==== TEXTO SELECCIONADO

Las ciudades se generaron en un lento proceso, de lo natural a lo cultural, como pasó hace milenios en Mesopotamia. Las viviendas se juntaron para protegerlas con una palizada, o emplazarlas cerca a un vado o cruce de caminos o a su largo, para cotorrear y comerciar mejor, o al lado de un lugar sagrado, para acoger y explotar a los peregrinos, o cerca a un puerto seguro o alrededor de una colina o fortaleza buscando su protección (Lewis Mumford: La cultura de las ciudades, 1938). Naves rectangulares formaron desordenadas manzanas con patios, y se circulaba por lo que sobraba entre ellas y que ahora llamamos espacio urbano. Calles posteriores se trazaron con alguna de las pocas maneras posibles (Sibyl Moholy-Nagy: Urbanismo y Sociedad,1968), deparando nuevas emociones en sus recorridos y, cuando crecieron, se rodearon de murallas y surgieron los arrabales. Los egipcios las trazaron ortogonalmente para los obreros que levantaron las pirámides, los griegos para sus colonias, los romanos para los campamentos de sus legiones, que dieron origen a tantas ciudades en el Viejo Mundo, y los reinos medioevales para sus bastidas militares.
Nuestras ciudades también fueron trazadas, ya en el siglo XVI, en forma de damero. Así se obtenía fácilmente un loteo equitativo para repartirlo entre los conquistadores, y en nada influyeron los poblados aborígenes americanos con sus fluidos espacios, resultantes de la localización desordenada de bohíos de planta central, pero tampoco las trazas ceremoniales de las escasas ciudades prehispánicas que encontraron. Al principio de la Colonia solo tuvieron una plaza mayor y unas pocas calles, formando manzanas mas o menos regulares que después se ocuparon con casas, algunas de ellas importantes y que llamamos palacios, e iglesias, conventos y cuarteles. Las republicas decimonónicas les agregaron afrancesados parques, avenidas, alamedas, explanadas, fuentes, monumentos y antejardines, y privatizaron su suelo. Después importamos de Estados Unidos la zona verde, la autopista, los centros comerciales y, con el gran desarrollo tecnológico del siglo XX, los edificios altos y los voladizos.

========
==== INFORMACIÓN PROPORCIONADA

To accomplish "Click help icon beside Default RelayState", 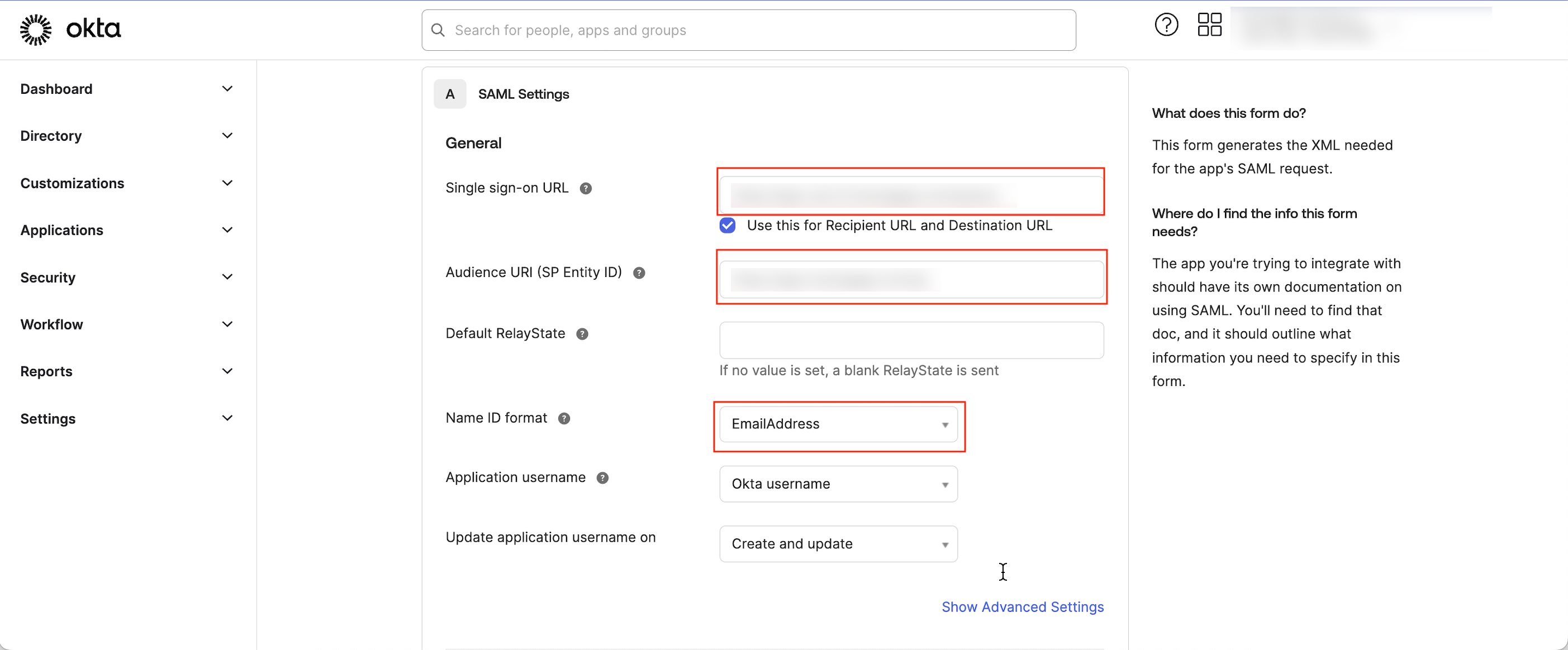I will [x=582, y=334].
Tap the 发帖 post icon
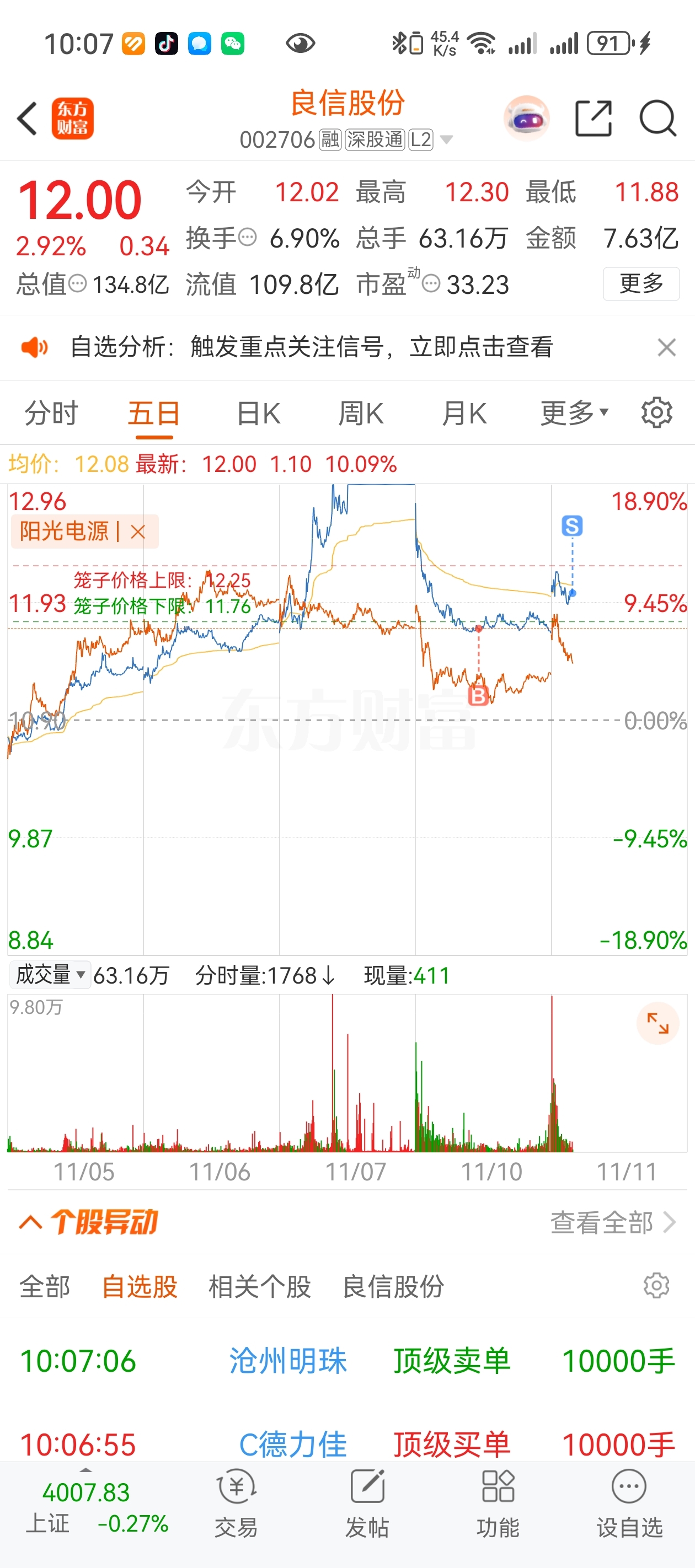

========
==== INFORMACIÓN PROPORCIONADA

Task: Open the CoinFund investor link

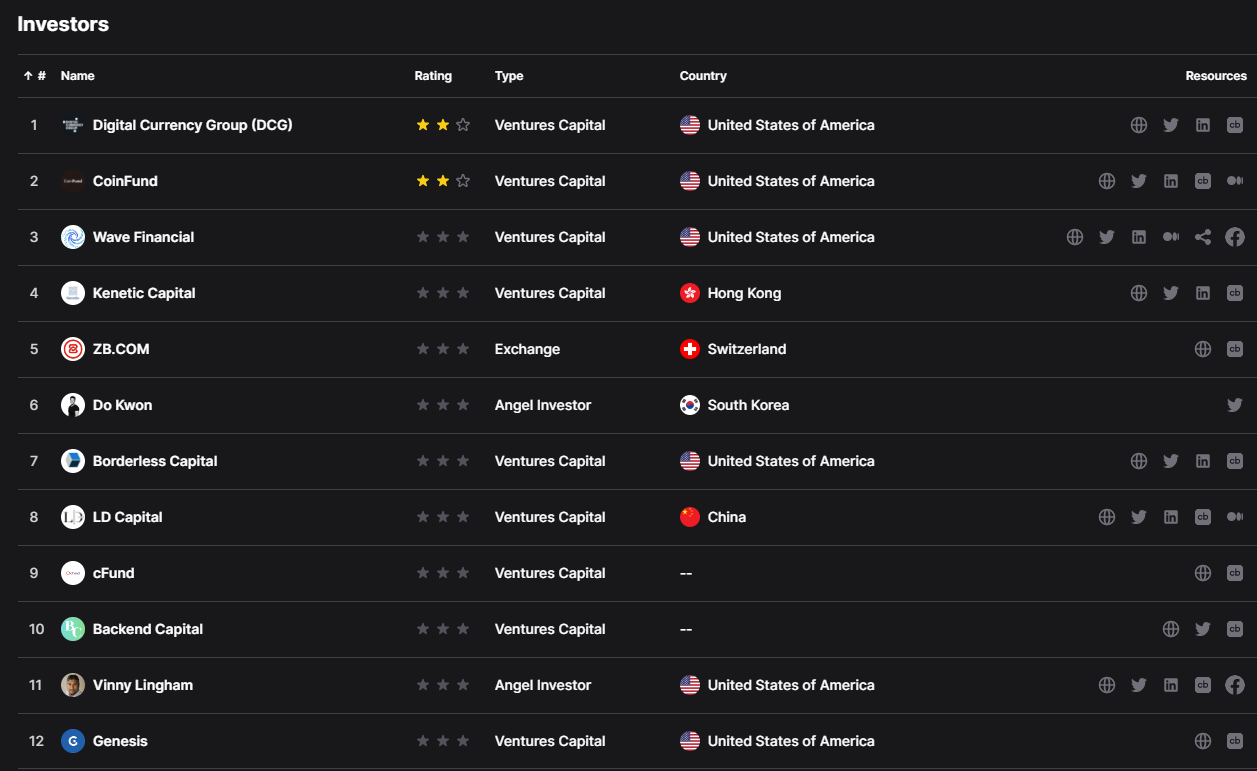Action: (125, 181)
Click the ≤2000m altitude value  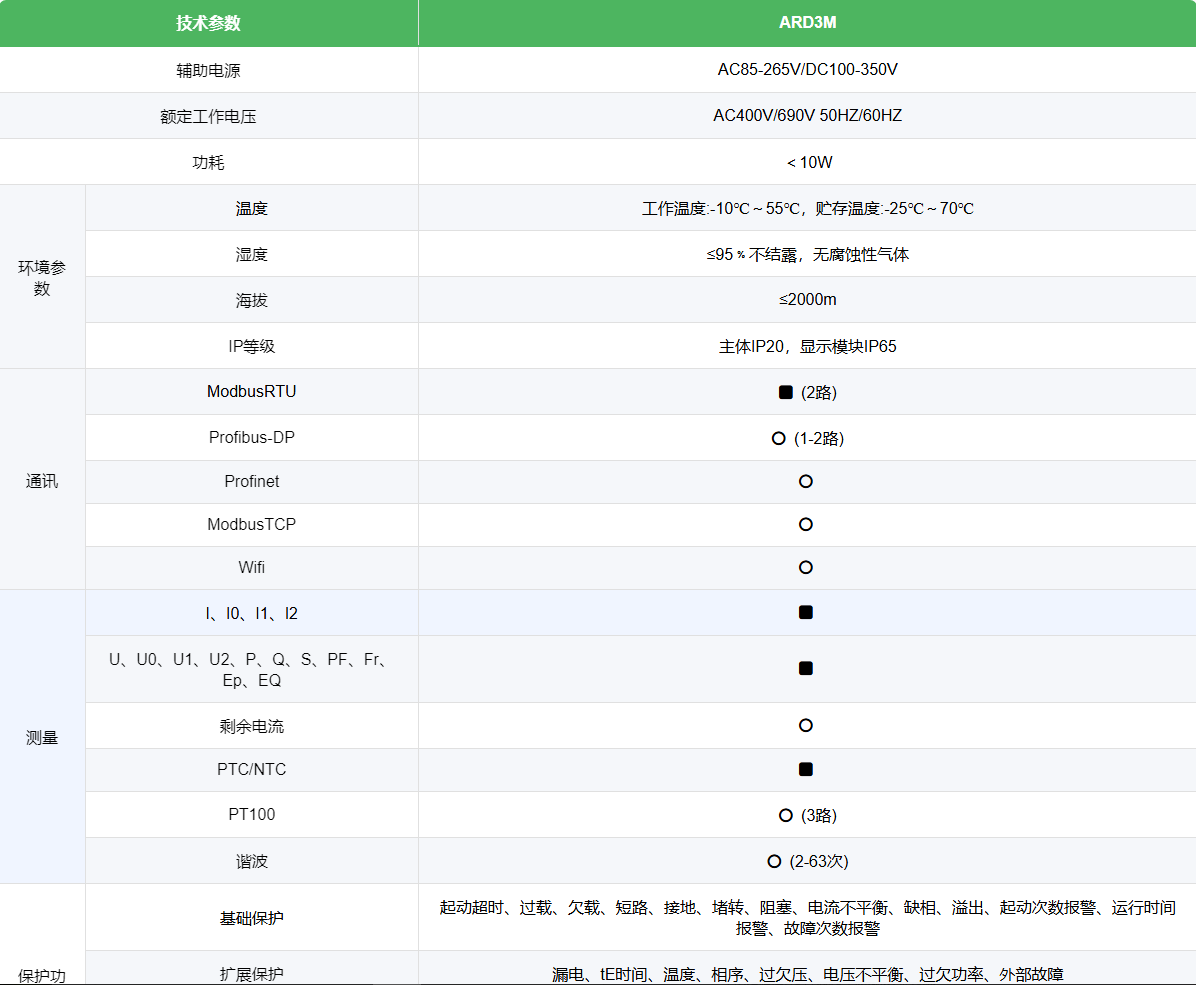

========

— TUS TAREAS —
[1] Según el texto sobre el trazado de las ciudades, ¿qué elementos les agregaron las repúblicas decimonónicas a nuestras ciudades? Enuméralos todos.
[2] Escribe una continuación del texto sobre el trazado de las ciudades a partir de su última oración.

— RESULTADOS POR TAREA —
[1] Parques, avenidas, alamedas, explanadas, fuentes, monumentos y antejardines.

[2]
Su rapidísimo crecimiento reciente originó las oficinas de planeación, pero pese a zonificaciones y estratificaciones y demás buenas intenciones del urbanismo moderno, hoy resultan es de la especulación inmobiliaria, que ocupa el suelo desordenadamente. (Jaime Sarmiento: La arquitectura de moda, 2006). Sus perímetros se estiran a favor de unos cuantos terratenientes, ignorando el tamaño y densidad apropiados para que sean bellas, estimulantes, funcionales y sostenibles, y sus administraciones en general están dedicadas es a repartir el erario. Y sin cultura urbana ni instituciones dedicadas a las ciudades, solo vemos lo que pasa en ellas. No las reconocemos como artefactos y menos como obras de arte colectivo, y desconocemos que han sido siempre y al mismo tiempo edificios y calles, habitantes y actividades. Habría que densificarlas y recuperar para la arquitectura su conformación (Jane Jacobs: Vida y muerte de las grandes ciudades, 1961), pues el espacio urbano y el social son hoy, mas que nunca, inseparables. Sería una política para “urbanitas” y polis y no para politiqueros.